▸ **About this task**: Look through the listing below, find every line with the string "will", and copy it.

════════════════

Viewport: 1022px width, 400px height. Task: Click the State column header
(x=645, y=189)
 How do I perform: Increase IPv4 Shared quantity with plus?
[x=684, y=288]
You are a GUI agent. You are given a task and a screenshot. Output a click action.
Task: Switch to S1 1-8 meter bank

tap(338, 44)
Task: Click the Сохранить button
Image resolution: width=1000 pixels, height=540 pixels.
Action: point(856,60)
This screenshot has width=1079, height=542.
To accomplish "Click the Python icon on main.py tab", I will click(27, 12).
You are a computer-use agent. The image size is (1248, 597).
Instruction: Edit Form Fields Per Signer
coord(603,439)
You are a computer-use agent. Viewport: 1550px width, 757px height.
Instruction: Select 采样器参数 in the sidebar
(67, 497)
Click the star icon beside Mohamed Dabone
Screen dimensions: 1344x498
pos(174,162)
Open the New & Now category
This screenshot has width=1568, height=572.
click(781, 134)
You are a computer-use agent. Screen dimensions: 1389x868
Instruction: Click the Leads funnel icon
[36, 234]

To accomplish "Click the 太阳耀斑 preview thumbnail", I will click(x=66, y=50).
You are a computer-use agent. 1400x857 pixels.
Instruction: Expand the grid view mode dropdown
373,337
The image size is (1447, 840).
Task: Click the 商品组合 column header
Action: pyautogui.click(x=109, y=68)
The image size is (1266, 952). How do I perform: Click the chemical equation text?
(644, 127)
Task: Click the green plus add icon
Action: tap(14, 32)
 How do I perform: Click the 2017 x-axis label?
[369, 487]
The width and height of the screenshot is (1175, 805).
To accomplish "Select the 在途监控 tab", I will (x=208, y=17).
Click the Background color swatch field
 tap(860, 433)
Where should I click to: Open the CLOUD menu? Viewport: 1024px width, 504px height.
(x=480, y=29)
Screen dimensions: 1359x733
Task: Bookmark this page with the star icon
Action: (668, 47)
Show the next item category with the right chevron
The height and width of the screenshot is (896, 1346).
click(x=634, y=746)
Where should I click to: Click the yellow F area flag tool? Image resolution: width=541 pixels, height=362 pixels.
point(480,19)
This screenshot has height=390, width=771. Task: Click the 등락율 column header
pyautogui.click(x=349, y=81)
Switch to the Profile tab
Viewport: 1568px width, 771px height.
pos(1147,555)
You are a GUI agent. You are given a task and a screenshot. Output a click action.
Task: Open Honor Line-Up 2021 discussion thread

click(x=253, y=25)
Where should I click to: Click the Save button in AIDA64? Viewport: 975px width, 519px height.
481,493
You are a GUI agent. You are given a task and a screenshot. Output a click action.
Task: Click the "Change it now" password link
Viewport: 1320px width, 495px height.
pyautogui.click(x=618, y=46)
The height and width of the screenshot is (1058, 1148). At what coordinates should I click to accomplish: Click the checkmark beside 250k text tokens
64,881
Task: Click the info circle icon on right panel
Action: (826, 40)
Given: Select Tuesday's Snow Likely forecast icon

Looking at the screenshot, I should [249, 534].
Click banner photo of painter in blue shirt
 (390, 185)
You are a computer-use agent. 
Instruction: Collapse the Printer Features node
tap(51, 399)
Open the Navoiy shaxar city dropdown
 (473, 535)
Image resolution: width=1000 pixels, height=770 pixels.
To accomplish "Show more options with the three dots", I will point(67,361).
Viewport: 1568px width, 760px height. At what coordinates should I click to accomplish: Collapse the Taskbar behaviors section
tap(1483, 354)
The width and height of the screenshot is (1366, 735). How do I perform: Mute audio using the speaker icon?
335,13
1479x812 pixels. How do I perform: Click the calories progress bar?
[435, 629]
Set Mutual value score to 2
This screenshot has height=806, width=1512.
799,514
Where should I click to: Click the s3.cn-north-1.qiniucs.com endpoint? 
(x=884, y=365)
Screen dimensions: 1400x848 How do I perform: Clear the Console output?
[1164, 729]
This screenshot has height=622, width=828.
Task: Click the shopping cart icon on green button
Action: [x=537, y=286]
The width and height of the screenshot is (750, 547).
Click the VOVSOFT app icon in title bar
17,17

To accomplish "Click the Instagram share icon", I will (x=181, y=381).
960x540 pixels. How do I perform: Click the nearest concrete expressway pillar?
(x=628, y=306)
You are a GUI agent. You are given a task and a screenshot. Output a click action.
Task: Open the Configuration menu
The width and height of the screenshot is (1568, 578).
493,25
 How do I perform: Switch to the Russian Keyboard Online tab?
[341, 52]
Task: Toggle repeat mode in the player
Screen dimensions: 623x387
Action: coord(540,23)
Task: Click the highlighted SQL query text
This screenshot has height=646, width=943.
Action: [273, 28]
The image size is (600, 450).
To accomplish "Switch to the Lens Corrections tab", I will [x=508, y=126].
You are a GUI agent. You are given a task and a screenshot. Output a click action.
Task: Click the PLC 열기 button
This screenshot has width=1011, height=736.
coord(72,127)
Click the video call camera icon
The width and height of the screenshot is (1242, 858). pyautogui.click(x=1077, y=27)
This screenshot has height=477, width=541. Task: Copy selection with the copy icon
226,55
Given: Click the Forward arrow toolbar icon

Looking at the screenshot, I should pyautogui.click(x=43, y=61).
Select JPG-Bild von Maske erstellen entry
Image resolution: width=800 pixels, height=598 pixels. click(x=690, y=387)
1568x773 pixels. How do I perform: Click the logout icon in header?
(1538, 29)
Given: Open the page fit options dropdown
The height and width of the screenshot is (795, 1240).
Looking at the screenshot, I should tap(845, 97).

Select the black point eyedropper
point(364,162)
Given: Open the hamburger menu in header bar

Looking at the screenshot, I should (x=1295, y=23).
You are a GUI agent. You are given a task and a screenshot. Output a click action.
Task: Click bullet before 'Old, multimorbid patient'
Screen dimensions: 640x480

════════════════

▸ **Solution to this exercise**:
To accomplish "Click the Python icon on main.py tab", I will click(27, 12).
To accomplish "Click the 太阳耀斑 preview thumbnail", I will click(x=66, y=50).
To accomplish "Select the 在途监控 tab", I will (x=208, y=17).
To accomplish "Show more options with the three dots", I will point(67,361).
To accomplish "Click the Instagram share icon", I will (x=181, y=381).
To accomplish "Switch to the Lens Corrections tab", I will [x=508, y=126].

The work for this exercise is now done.